AN-068: Sponsor-label permutation null for Spec 2

Spec 2 sponsor-label permutation null: 500 random reassignments of sponsored_by across the FWL-residualized panel produce a null distribution centered on 0.005 pp (sd 0.62, max |β| = 2.07). The observed β = +6.86 pp is unreachable in 500 draws — permutation p < 1/B (= 0.002), about 11 null SDs away from the observed magnitude.

Hypothesis: H1: Self-sponsored polls overstate the sponsoring candidate
Confidence: green
Type: robustness

Design

Sample: Spec 2 sample (22,665 rows after the matched_share == 1.0 + estimulado + non-aggregate filters).
Specification: FWL-residualize y (error) and sponsored_by against the other controls + candidate FE + pollster FE. Then row-level random permutation of x_tilde across the panel. B = 500 draws.
Cluster: muni (matches Spec 2 baseline)
Notes: AN-011 already runs an analogous permutation for Spec 3c at the (race × week) cell level. This is the missing analog for Spec 2.

Script: source/analysis/an-068-spec2-permutation.py
Target: build/table/an-068-spec2-permutation.csv
Status: interpreted · 2026-06-14
Created: 2026-06-14

Question

GPT-5-pro's 2026-06-14 pre-submission review asked for a candidate-level sign-flip or sponsor-label permutation for Spec 2. AN-011 has a within-(race × week) permutation for Spec 3c but the analog for Spec 2 was missing.

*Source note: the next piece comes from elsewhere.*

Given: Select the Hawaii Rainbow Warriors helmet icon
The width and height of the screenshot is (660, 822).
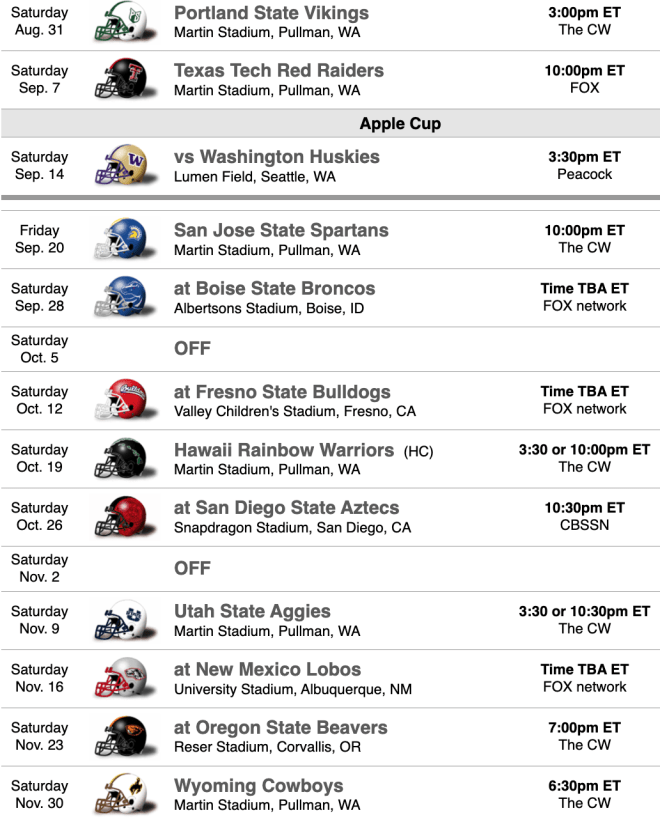Looking at the screenshot, I should pyautogui.click(x=125, y=458).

The test asks: under the null that sponsored_by is independent of error conditional on the FE structure, what is the distribution of β?

Design

Two-step FWL residualization (mirrors AN-031's bootstrap scaffold):

Residualize error against (opponent_sponsored, log_sample_size, days_to_election, days_to_election_sq) plus candidate FE plus pollster FE → y_tilde.
Residualize sponsored_by against the same → x_tilde.
Observed β = (x_tilde · y_tilde) / (x_tilde · x_tilde).
For each of B = 500 permutations: random shuffle of x_tilde across the 22,665 rows; recompute β_perm.
Two-sided permutation p = share of |β_perm| ≥ |β_obs|.

Results

| Statistic | Value | |---|---| | Observed β (Spec 2, FWL-residualized) | +6.86 pp | | Null distribution mean | +0.005 | | Null distribution sd | 0.62 | | Null distribution 95th percentile of |β| | 1.20 | | Null distribution max |β| (B = 500) | 2.07 | | Two-sided permutation p | < 0.002 (0 of 500) |

The observed β is ~11 null standard deviations above the null mean. None of 500 random permutations reaches even a third of the observed magnitude. The null max |β| (2.07 pp) is itself the extreme tail of B = 500 draws.

Interpretation

Spec 2 β = +6.86 pp is not an artifact of any particular pairing between sponsored_by and high-leverage rows. Random reassignment of the indicator across the panel cannot reproduce the magnitude.
Combined with the AN-011 race-week permutation for Spec 3c, both specs survive permutation-inference scrutiny.
The B = 500 resolution caps the smallest reportable p at 1/500 = 0.002. If a referee insists on tighter resolution, increase B — cost is linear in B and the script is already self-contained.

Caveats

This is a row-level permutation, not a candidate-level stratified one. GPT's original language allowed either; the row-level version is the more demanding test because it asks whether the within-candidate within-pollster correlation could arise at random across the entire panel.
A candidate-stratified version (sign-flipping the sponsored_by vector within each candidate's panel) would test a different null and is straightforward to add as a sensitivity. Not done here.

Follow-ups

Increase B to 5,000 if the field convention requires p < 0.001.
Candidate-stratified sign-flip as a sensitivity.